Jakarta Governor Basuki Tjahaja Ahok Purnama meets with the Australian ambassador to Indonesia in March 2016 Credit DFAT Timothy Tobing via Flickr CC BY 20 CNA Jakarta Governor Basuki Tjahaja "Ahok" Purnama (L) meets with the Australian ambassador to Indonesia, March 3, 2016. | DFAT/Timothy Tobing via Flickr (CC BY 2.0).

The Christian governor of Jakarta, the capital of Indonesia, could face stiff penalties if convicted of insulting the Quran – a charge he strongly denies.

Prosecutors in the Muslim-majority nation charged that he insulted Islam by misusing a particular Quranic verse that suggests Muslims should not be ruled by non-Muslims.

Basuki Tjahaja Purnama, who goes by the name Ahok, was in tears as he denied the allegations in court.

The governor insisted that his use of the verse was aimed at politicians who were misusing the verse against him. He cited his relationship with his adoptive parents, who are Muslim.

"I am very saddened that I have been accused of insulting Islam because this accusation is the same as saying that I am insulting my adoptive parents and siblings," Purnama said at a Dec. 13 hearing, according to Reuters.

He has repeatedly apologized for his comments but denied charges of blasphemy.

The governor could face up to five years in jail if convicted.  Almost all blasphemy cases in Indonesia have ended in convictions.

Hundreds of protestors gathered in the streets outside the court to call for the governor's immediate imprisonment.
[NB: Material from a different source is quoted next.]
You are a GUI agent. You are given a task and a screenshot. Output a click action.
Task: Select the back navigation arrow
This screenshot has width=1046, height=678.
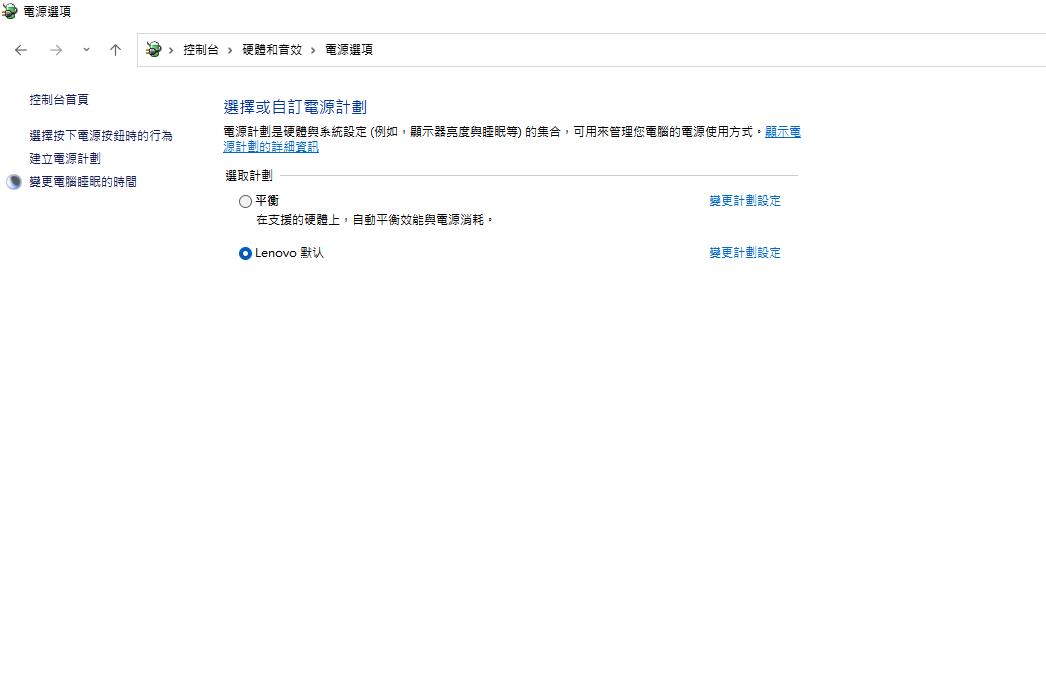[x=20, y=49]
A smaller crowd of the governor's supporters also gathered. His supporters have said that a popular video of his remarks was edited and subtitled to make it seem he was criticizing the verse, rather than political opponents who misuse it.

The trial has been adjourned until Dec. 20.

Massive crowds estimated at more than 150,000 people had twice previously demonstrated against the governor. The group Islamic Defenders Front is playing a major role in the protests. It engages in protests and sometimes violence against Christian and Ahmadiyya and Shia Muslim groups and congregations.

However, the country's largest Muslim group, Nahdlatul Ulama, has told members not to participate in the protests, BBC News reports.

Purnama, a Christian of Chinese descent, is the first non-Muslim to govern Indonesia's capital in 50 years. He took over his post when his predecessor Joko Widodo became president in 2014.

He had been the frontrunner in February's gubernatorial election before the controversy, but appears to have slipped to second place.

Indonesia is the largest Muslim-majority nation in population, but it also has significant Christian and Hindu communities. Discrimination and attacks on religious minorities occur not infrequently; a priest in Sumata was injured in August while saying Mass by an Islamic State-inspired terrorist.